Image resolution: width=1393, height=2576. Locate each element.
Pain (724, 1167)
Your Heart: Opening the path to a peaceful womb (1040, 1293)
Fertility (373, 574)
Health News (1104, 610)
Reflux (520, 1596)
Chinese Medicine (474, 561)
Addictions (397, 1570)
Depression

-=-=-

▶ **BRIEF**
Please output the material above exactly as it reads.

▶ **EXERCISE SOLUTION**
Image resolution: width=1393, height=2576. Locate each element.
Pain (724, 1167)
Your Heart: Opening the path to a peaceful womb (1040, 1293)
Fertility (373, 574)
Health News (1104, 610)
Reflux (520, 1596)
Chinese Medicine (474, 561)
Addictions (397, 1570)
Depression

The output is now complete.